Automatic assessment of the quality of scholarly documents is a difficult task with high potential impact. Multimodality, in particular the addition of visual information next to text, has been shown to improve the performance on scholarly document quality prediction (SDQP) tasks. We propose the multimodal predictive model MultiSChuBERT. It combines a textual model based on chunking full paper text and aggregating computed BERT chunk-encodings (SChuBERT), with a visual model based on Inception V3.Our work contributes to the current state-of-the-art in SDQP in three ways. First, we show that the method of combining visual and textual embeddings can substantially influence the results. Second, we demonstrate that gradual-unfreezing of the weights of the visual sub-model, reduces its tendency to ovefit the data, improving results. Third, we show the retained benefit of multimodality when replacing standard BERT$_{\textrm{BASE}}$ embeddings with more recent state-of-the-art text embedding models. Using BERT$_{\textrm{BASE}}$ embeddings, on the (log) number of citations prediction task with the ACL-BiblioMetry dataset, our MultiSChuBERT (text+visual) model obtains an $R^{2}$ score of 0.454 compared to 0.432 for the SChuBERT (text only) model. Similar improvements are obtained on the PeerRead accept/reject prediction task. In our experiments using SciBERT, scincl, SPECTER and SPECTER2.0 embeddings, we show that each of these tailored embeddings adds further improvements over the standard BERT$_{\textrm{BASE}}$ embeddings, with the SPECTER2.0 embeddings performing best.

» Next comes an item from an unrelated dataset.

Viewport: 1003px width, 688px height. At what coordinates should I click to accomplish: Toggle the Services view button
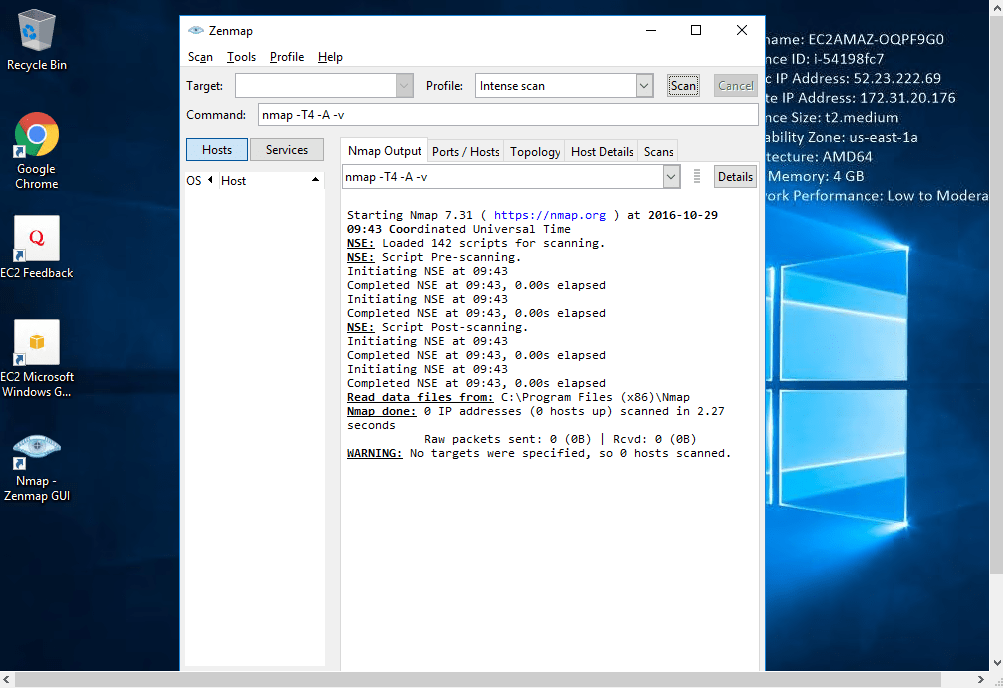coord(287,150)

翻译：自动评估学术文档质量是一项极具挑战且具有高潜在影响的任务。研究表明，多模态方法——尤其在文本基础上融入视觉信息——能够提升学术文档质量预测（SDQP）任务的性能。本文提出多模态预测模型MultiSChuBERT，该模型整合了基于全文分块与BERT块编码聚合的文本模型SChuBERT，以及基于Inception V3的视觉模型。我们的工作从三个方面推动了SDQP领域的最新进展：第一，揭示了视觉与文本嵌入的组合方式对结果具有显著影响；第二，证明对视觉子模型权重进行渐进式解冻可降低其过拟合倾向，从而改善结果；第三，展示了在将标准BERT$_{\textrm{BASE}}$嵌入替换为更先进文本嵌入模型时，多模态方法仍能保持性能优势。基于BERT$_{\textrm{BASE}}$嵌入，在使用ACL-BiblioMetry数据集对（对数）引用次数进行预测的任务中，我们的MultiSChuBERT（文本+视觉）模型取得了0.454的$R^{2}$分数，而仅使用文本的SChuBERT模型为0.432。在PeerRead数据集的接收/拒稿预测任务中也获得了类似改进。通过使用SciBERT、scincl、SPECTER和SPECTER2.0嵌入的实验，我们证明这些定制嵌入相比标准BERT$_{\textrm{BASE}}$嵌入均能带来进一步提升，其中SPECTER2.0嵌入表现最佳。